The Mayan Calendar(s)

Jack Kramer

Of all the cultures in the first millenium, the Maya of Mexico's Yucatan Peninsula had developed what was arguably the most precise calendar of the time. This stems from the fact that they were accomplished astronomers. It's generally agreed that they reached their zenith roughly between 800 and 1100 AD, after which they were supplanted by the Aztecs as the dominant culture in what is now Mexico. When the Spaniards reached this part of the New World, they found descendants of the Maya still living in the region, but they had long since abandoned their great cities. In a way, this helped make it possible for us to learn quite a bit about the Maya. The Spaniards had a habit of destroying native cultures and artifacts in the name of Christendom, but they ignored the deserted Mayan citadels...or simply never found many of them in the dense jungle.

For all their architectural feats, astronomy, alphabet, mathematics, and screen-fold books made of amate paper, the Maya were essentially a Stone Age people. They had gold, but because there is a lack of other metallic ores in the region, they did not use bronze or iron. Instead, implements such as knives were generally made of obsidian. But intellectually, they were far beyond many Iron Age people. The Mayan mathematics used a dot (-) to represent the quantity 1 and a bar () to represent 5. They also used zero as a mathematical quantity to represent complementation, rather than nothingness. Zero was represented by a sea shell or clenched fist symbol. It's not surprising that with their penchant for abstract thought, they should develop a refined astronomy.

The Maya actually employed four different calendars, each serving a different purpose. The Long Count reckoned time from the beginning of the Mayan era, which they considered to have begun on what would be August 13, 3113 BC by our calendar. The Tzolkin was the sacred calendar with a 260-day cycle. The derivation of this calendar is uncertain, but one speculation is that it's based on the synodic period of Mars, which comprises three cycles of 260 days each. Another notion is that the visibility of Venus as the morning and evening star is nearly 260 days. This latter explanation may be the more plausible because the planet Venus held special importance for the Maya. The Haab is the civil calendar of 365 days, composed of 18 months of 20 days each, plus 5 supplementary days at the end of the year. It was called the "vague" year, because it was 6 hours shorter than the solar year. Finally, there is a Lunar Series or Supplementary calendar, which was used to track the moon's age, duration of cycle, number of the lunar day, and other data not yet deduced by archeologists. To the Maya, the moon was the main female deity.

Having multiple calendars seems confusing to us, but the Maya viewed the Tzolkin and Haab calendars as running concurrently, much as a large and small gear mesh together and run in synchronization. The following illustration shows how they saw the two calendars meshing.

The Maya carved important dates onto obelisks, with the characters reading left to right and top to bottom. The Aztecs who came after them inscribed their dates on stone or clay disks.
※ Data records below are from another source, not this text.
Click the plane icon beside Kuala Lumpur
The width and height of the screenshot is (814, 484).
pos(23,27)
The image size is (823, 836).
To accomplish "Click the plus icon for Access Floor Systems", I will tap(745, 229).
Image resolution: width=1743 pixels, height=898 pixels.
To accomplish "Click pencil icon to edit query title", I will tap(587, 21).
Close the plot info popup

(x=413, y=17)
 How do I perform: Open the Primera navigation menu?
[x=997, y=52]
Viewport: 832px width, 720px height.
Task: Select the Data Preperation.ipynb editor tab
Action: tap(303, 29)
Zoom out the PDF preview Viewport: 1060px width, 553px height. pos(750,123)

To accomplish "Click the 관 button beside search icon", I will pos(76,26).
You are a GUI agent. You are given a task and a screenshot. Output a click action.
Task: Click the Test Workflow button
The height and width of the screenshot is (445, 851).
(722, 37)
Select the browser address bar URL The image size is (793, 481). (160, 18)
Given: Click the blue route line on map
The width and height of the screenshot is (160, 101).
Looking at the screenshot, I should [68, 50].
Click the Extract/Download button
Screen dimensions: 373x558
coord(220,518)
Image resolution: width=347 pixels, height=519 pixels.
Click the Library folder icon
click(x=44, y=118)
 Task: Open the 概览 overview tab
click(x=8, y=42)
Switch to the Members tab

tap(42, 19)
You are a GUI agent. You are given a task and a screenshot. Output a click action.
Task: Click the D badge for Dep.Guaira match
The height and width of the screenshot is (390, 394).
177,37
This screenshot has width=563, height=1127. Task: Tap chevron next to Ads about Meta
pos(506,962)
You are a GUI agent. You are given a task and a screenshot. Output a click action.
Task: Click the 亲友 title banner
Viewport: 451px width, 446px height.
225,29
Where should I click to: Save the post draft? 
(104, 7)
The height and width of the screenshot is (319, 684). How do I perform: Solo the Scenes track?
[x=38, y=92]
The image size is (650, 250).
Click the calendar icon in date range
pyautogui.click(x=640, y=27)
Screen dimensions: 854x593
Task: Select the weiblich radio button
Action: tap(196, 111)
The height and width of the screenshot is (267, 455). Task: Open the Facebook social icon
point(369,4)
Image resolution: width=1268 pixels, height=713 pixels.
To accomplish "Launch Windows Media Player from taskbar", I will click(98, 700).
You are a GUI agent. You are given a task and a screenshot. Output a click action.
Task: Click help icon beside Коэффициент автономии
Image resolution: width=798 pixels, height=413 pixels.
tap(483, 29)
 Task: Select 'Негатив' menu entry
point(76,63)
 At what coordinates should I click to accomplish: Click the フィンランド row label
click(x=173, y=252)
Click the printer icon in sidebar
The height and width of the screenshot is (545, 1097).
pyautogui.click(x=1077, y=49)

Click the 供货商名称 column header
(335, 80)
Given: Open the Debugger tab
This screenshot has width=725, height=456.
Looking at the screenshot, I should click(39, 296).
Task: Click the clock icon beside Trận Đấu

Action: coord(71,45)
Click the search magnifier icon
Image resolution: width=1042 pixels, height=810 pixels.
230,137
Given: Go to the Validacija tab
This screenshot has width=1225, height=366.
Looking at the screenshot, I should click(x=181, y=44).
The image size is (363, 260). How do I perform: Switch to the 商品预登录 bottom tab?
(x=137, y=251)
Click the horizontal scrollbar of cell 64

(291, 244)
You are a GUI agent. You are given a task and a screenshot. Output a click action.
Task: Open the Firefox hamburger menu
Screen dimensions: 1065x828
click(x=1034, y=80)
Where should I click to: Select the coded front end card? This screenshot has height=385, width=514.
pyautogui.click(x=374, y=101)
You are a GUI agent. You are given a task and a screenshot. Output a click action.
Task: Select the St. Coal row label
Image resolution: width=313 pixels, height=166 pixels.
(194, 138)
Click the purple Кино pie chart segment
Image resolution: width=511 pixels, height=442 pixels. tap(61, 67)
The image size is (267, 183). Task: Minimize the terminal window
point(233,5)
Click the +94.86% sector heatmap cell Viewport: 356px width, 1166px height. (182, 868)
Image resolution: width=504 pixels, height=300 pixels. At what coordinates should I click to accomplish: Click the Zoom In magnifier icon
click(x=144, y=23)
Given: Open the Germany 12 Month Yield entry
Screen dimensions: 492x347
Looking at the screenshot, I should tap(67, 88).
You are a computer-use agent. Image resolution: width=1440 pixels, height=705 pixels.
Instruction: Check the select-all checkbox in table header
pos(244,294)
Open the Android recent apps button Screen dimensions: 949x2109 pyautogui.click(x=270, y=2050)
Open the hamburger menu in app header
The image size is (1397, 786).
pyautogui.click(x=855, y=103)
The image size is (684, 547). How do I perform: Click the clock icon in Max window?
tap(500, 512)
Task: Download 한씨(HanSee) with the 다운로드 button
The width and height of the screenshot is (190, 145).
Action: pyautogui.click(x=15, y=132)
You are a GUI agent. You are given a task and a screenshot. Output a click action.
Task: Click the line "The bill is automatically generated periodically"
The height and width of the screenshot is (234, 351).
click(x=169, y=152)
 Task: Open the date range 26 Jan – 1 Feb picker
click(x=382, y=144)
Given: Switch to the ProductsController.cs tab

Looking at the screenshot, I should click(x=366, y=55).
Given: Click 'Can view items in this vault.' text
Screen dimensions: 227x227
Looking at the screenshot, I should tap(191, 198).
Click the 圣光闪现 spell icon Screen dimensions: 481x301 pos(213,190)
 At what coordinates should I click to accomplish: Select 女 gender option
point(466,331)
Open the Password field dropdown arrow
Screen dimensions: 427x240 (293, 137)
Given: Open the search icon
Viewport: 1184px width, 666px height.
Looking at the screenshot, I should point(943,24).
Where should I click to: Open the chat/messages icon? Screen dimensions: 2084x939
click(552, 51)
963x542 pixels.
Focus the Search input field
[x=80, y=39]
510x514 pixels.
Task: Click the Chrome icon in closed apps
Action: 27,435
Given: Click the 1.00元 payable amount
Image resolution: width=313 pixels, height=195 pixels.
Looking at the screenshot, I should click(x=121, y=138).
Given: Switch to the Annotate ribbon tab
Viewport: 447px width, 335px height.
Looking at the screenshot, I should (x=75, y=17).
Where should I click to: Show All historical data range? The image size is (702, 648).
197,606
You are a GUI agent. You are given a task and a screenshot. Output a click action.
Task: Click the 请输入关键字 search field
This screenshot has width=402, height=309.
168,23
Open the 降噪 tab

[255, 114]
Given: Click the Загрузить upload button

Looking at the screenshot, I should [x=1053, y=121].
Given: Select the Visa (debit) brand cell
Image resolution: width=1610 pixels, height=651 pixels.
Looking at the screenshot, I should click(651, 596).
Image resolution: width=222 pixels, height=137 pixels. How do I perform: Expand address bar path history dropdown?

 The hub of the Mayan world was the city of Chichen-Itza. The most impressive structure there is the Pyramid of Kukulkan, which is built over another pyramid. Unlike the Egyptian pyramids, this one is a gigantic civil calendar. On each of the four sides, there are 91 steps, which along with the platform at the top, represents 365 days. On each side, there are 52 panels representing the 52-year cycle of the Mayan calendar. (In my photo below, note the people on the steps of the pyramid. For purposes of preservation, 1999 is the last year that visitors will be allowed to walk up the pyramid.)

The observatory ("El Caracol") is another major structure. As an amateur astronomer, I was especially interested in seeing this. Like most present day observatories, the top of the structure has a circular chamber. This one has eight windows through which the Mayan astronomers would make their precise observations of the four cardinal directions and the solstices and equinoxes.

For all their sophistication, the Mayan culture had what we would regard as a serious flaw. The ritual practice of human sacrifice was rampant. Three sites at Chichen-Itza were devoted to these macabre events. The natural well (cenote) was where sacrificial victims, mostly women and children, were thrown. A yearly ball game was played in the ball court, and the captain of the winning team was beheaded. His head was then displayed in the adjacent Temple of the Skulls. In the Temple of Chac Mool, victims (generally warriors) had their hearts torn out. The Maya viewed it as an honor to be sent into the afterlife as an emissary of their people. Though they excelled in astronomy and architecture, apparently they never held life as something to be cherished.